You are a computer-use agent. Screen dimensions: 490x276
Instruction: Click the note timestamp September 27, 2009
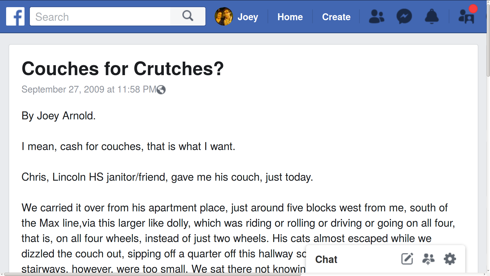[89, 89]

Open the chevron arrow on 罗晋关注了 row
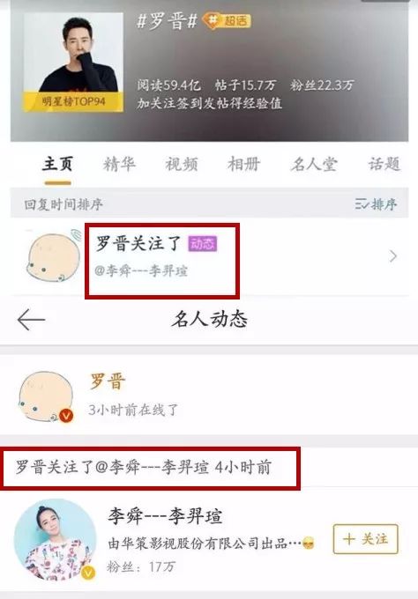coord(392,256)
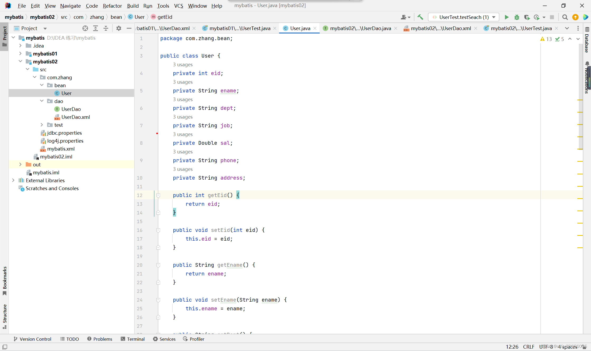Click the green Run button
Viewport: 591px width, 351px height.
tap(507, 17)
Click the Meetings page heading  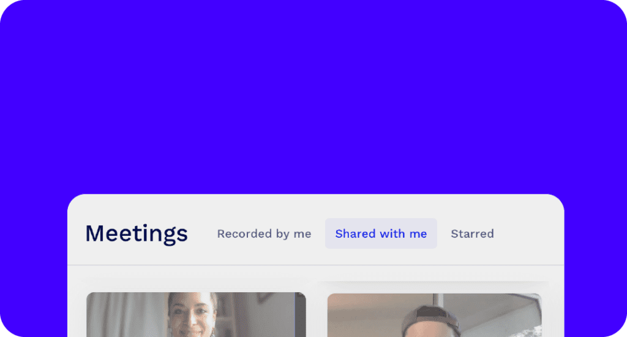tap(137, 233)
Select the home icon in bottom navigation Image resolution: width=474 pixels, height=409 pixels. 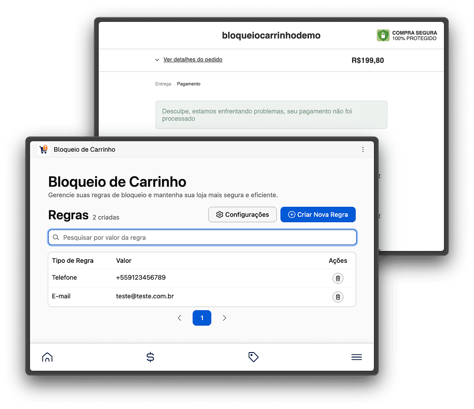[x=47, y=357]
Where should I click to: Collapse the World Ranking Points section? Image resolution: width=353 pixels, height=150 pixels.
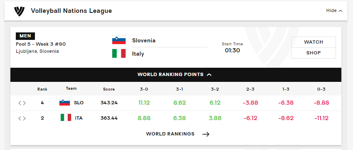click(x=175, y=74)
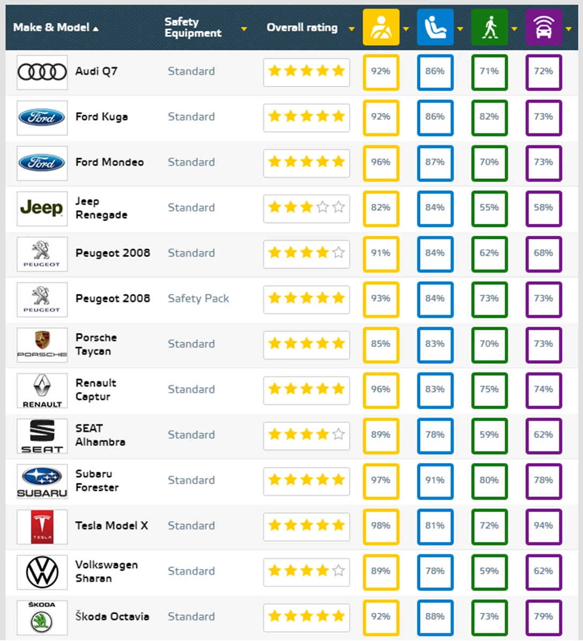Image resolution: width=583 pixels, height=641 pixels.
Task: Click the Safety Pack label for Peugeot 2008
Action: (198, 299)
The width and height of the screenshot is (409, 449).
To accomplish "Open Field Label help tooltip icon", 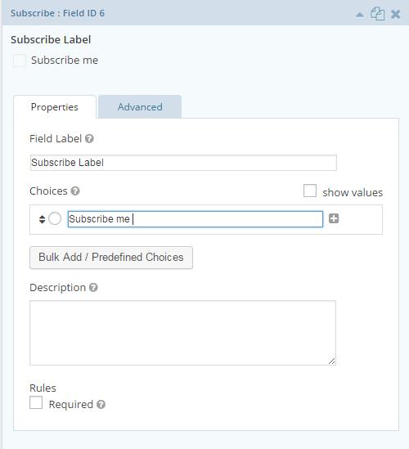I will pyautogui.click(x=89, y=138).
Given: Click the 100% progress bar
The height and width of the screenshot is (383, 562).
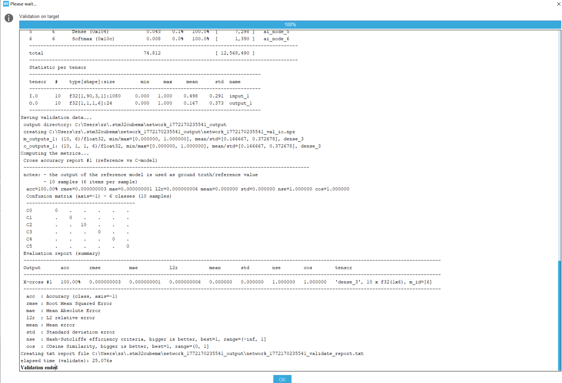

### Written request
Copy the records word for word, starting with the line that contains "Where should I" and going on through the line that contains "Action: (198, 299)", both included. Leave the pictures out.

### Solved problem
Where should I click to: Collapse the World Ranking Points section? Image resolution: width=353 pixels, height=150 pixels.
click(x=175, y=74)
Image resolution: width=583 pixels, height=641 pixels.
Task: Click the Safety Pack label for Peugeot 2008
Action: (198, 299)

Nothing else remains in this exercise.